Here's the sequence I teach and use.
1. Get as much speed as possible going into your jibe, As you will lose
some speed in virtually every jibe, the more speed you carry in the
higher the possibility that you will have enough to carve all the way around without falling off plane.

2. Remove your back foot from the strap and step across and forward.
Not sure if you need to go clear in front of the lee side front footstrap here, but try it. I'd think it would be just behind the front footstrap, but it's cold enough here I don't want to go out today to confirm that.
It depends somewhat on your weight as well.

3. Apply pressure with your foot to the rail to roll the board up on the inside rail. Don't "stomp on it" just add a steady and progressively heavier pressure (like applying the brakes in your car) to turn your board into the carve.

4. As your board starts to carve, bend your knees and ankles so that you end up "rolling" your weight to the inside of the turn and forward to
engage more of your boards rail.
The board will "bank"into a carve and around your turn. Once the rail is set, and the board is carving it's important ot keep a steady pressure on the rail. To tighten your carve up a little add a little more pressure.
Do not "reduce pressure" . This will cause the rail to "cork up" and the board will straighten out, spoiling your jibe.

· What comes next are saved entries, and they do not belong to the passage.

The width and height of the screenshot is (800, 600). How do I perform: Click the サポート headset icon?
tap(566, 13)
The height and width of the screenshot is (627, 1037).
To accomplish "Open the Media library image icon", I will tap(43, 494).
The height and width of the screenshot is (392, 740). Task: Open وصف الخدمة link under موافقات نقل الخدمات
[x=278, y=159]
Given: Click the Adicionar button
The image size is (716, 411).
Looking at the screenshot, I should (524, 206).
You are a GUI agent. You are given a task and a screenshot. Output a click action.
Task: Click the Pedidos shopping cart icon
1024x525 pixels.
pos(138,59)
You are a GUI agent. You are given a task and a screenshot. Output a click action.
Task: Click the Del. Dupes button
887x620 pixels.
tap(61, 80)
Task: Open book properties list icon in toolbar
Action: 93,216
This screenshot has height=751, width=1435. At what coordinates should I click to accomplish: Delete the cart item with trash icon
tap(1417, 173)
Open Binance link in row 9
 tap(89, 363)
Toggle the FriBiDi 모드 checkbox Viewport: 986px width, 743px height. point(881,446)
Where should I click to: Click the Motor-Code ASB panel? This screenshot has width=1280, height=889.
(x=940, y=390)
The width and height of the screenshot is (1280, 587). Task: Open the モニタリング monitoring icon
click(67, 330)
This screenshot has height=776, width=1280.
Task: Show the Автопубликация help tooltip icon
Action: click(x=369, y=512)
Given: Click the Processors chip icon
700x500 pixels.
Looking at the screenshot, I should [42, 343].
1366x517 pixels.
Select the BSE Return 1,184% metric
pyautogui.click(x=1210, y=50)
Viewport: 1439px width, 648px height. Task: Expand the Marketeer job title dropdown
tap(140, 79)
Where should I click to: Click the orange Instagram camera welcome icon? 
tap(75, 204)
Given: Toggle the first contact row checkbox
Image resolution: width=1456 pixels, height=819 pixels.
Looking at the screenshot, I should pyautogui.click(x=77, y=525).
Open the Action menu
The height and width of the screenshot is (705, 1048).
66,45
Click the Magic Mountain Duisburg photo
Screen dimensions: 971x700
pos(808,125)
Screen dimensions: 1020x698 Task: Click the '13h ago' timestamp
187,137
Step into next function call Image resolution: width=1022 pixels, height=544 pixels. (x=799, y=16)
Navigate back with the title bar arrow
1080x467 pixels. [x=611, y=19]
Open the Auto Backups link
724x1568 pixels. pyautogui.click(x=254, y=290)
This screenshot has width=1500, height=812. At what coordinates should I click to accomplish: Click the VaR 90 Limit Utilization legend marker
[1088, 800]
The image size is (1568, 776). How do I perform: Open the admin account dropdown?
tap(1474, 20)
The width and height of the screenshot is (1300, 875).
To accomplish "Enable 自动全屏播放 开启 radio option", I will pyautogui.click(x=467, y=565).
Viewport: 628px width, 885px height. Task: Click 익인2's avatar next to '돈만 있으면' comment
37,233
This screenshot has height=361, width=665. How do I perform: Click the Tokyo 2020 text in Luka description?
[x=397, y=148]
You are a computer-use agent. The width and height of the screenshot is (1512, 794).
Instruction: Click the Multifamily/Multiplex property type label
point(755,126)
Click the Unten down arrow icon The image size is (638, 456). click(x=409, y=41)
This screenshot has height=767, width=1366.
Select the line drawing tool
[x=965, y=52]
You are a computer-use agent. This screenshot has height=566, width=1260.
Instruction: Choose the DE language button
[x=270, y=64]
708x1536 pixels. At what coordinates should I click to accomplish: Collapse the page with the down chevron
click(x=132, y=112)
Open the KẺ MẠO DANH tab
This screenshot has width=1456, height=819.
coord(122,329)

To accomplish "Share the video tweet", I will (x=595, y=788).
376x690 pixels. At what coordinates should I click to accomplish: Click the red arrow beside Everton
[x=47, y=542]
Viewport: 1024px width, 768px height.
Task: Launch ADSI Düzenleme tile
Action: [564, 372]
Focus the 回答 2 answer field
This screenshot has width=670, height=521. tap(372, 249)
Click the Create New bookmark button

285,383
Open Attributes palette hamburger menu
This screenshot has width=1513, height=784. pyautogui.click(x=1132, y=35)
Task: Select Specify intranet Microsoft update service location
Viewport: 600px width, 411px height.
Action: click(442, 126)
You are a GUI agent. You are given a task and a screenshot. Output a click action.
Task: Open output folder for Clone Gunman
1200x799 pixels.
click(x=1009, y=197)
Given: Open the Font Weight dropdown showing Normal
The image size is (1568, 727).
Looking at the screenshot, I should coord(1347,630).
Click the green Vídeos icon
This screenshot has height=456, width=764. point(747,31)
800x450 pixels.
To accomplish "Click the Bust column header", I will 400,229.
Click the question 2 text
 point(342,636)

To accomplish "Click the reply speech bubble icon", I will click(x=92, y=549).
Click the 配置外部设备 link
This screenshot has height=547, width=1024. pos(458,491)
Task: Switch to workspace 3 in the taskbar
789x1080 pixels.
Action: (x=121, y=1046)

You remove your back foot and step across whenever you are ready to
"initiate" your jibe. Where exactly to place your foot is, as I said, somewhat dependent on your weight. Try just behind the lee side front
footstrap first, and if that doesn't cause the board to engage the rail and
carve, then try a little more forward.
Things that will tell you when you've found the right spot are:
Board will bank easily into the carve without losing much of your precious speed. The nose of your board will stay at the same level, I.e.
it won't "pop up" (meaning you have not shifted your weight far enough
forward to really engage the rail) or it also won't drop (meaning you've shifted your weight too far forward and the rocker line in your board has
dropped so far that you are losing too much speed).
At first, you will probably need to "look" at where you place your foot, but
once you find the right spot, you will quickly commit the "step and press" to muscle memory and you will know when it feels right.
The secret to learning to carve jibe fairly rapidly is to simply "go for it" and do lots of jibes. Make small changes in foot position and how quickly and forcefully you apply the pressure to the rail. After each jibe
(or jibe attempt) try to determine what worked good , and what didn't.
Get back up to speed, and try again, making little changes to the parts you didn't think worked on the previous attempt.
Jibing well is about developing a "sense of timing", and that simply takes alot of practice.
Happy jibing, and let us know how things go.